### Records for the task
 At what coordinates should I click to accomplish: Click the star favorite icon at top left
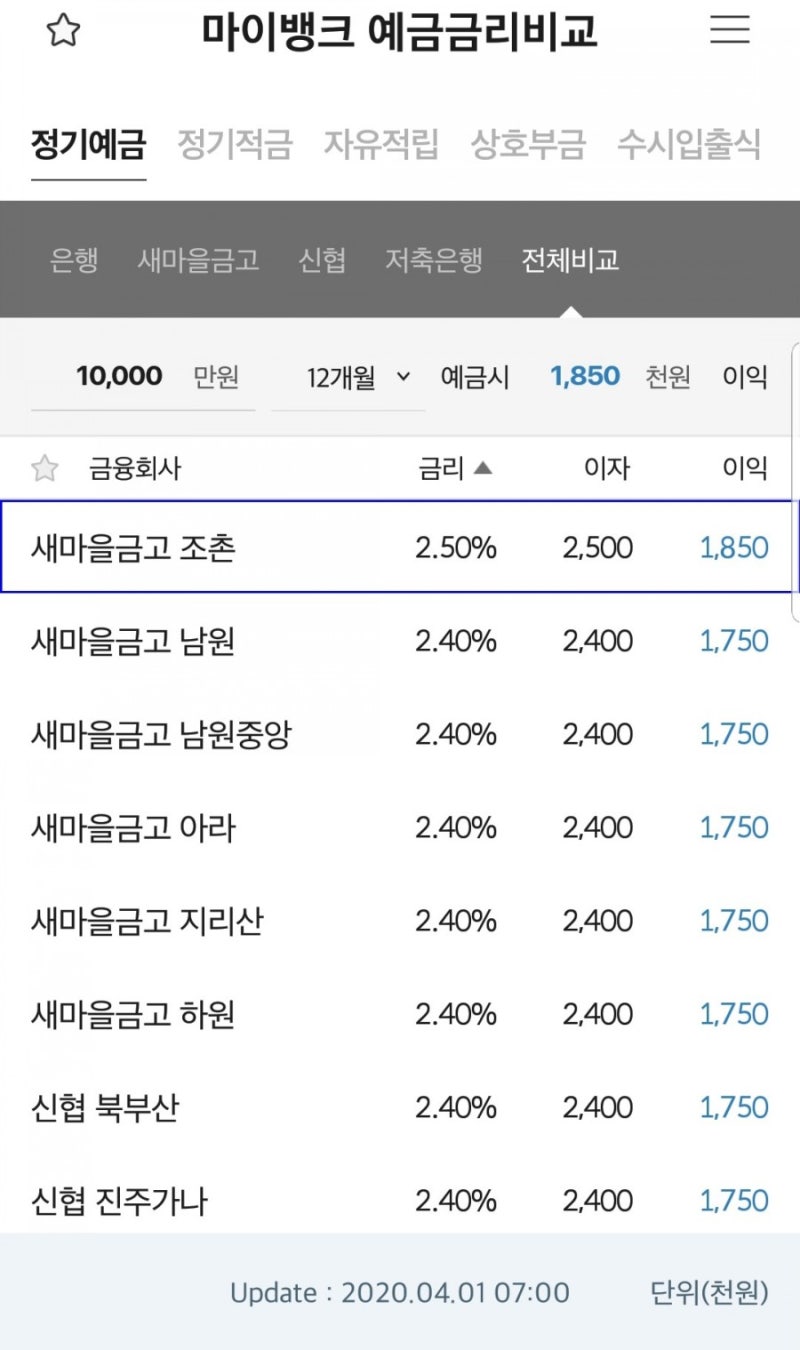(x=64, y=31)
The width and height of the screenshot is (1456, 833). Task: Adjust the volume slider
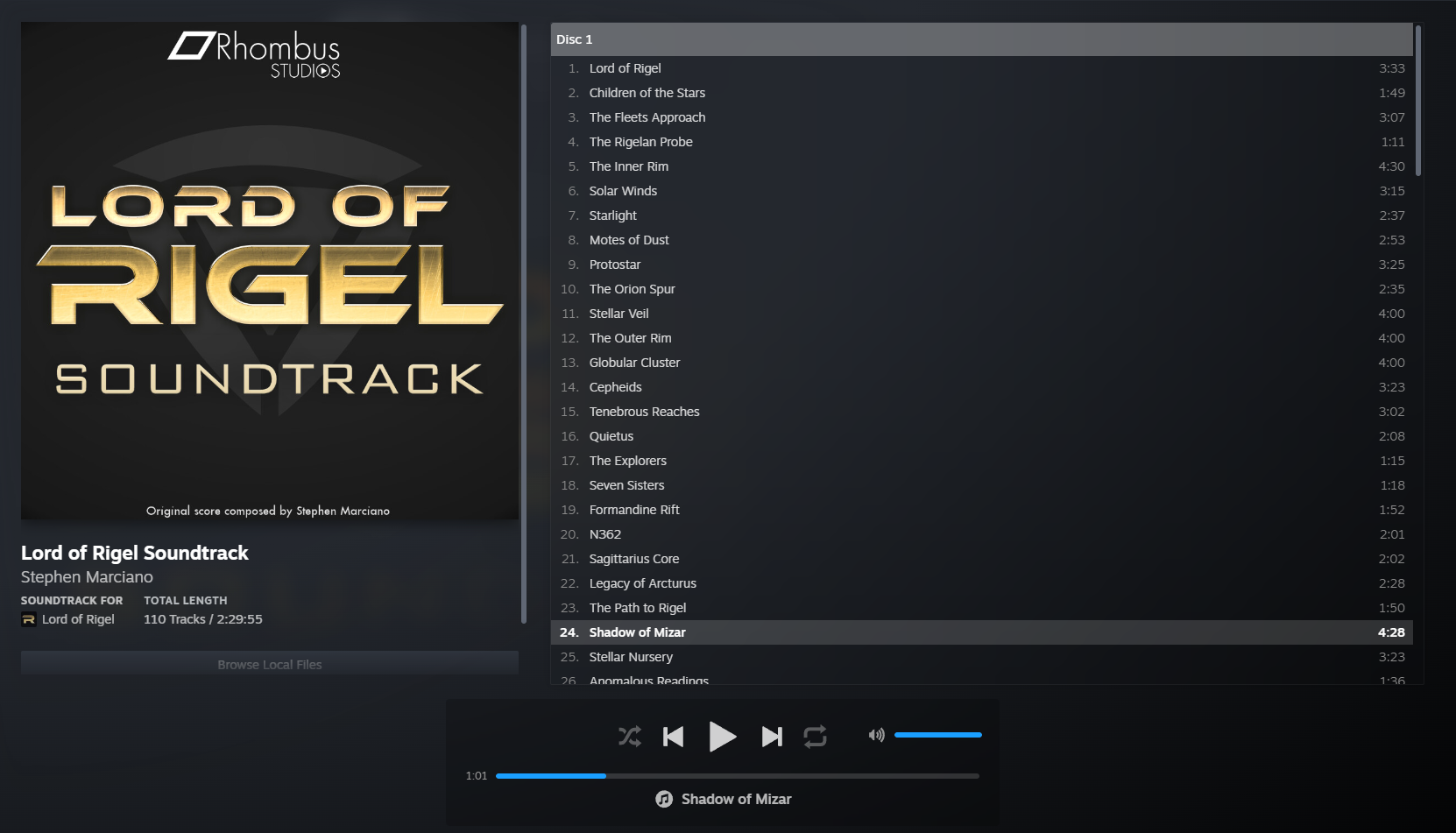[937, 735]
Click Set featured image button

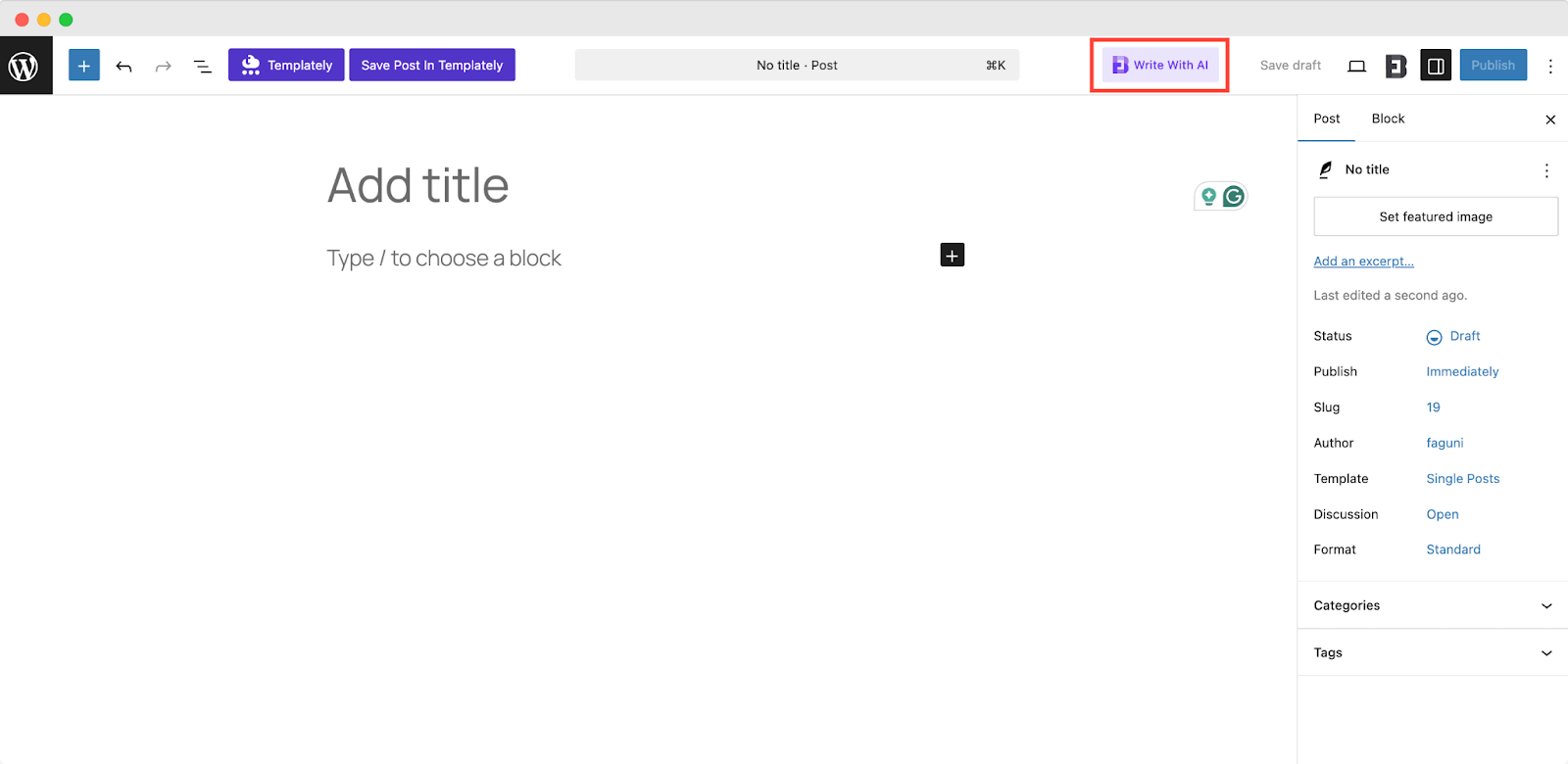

### What the task asks
Restate the material word for word, minus pictures.

### Answer space
 At what coordinates should I click to accomplish: Click the star favorite icon at top left
(x=64, y=31)
The width and height of the screenshot is (1456, 833). Task: Adjust the volume slider
[937, 735]
Click Set featured image button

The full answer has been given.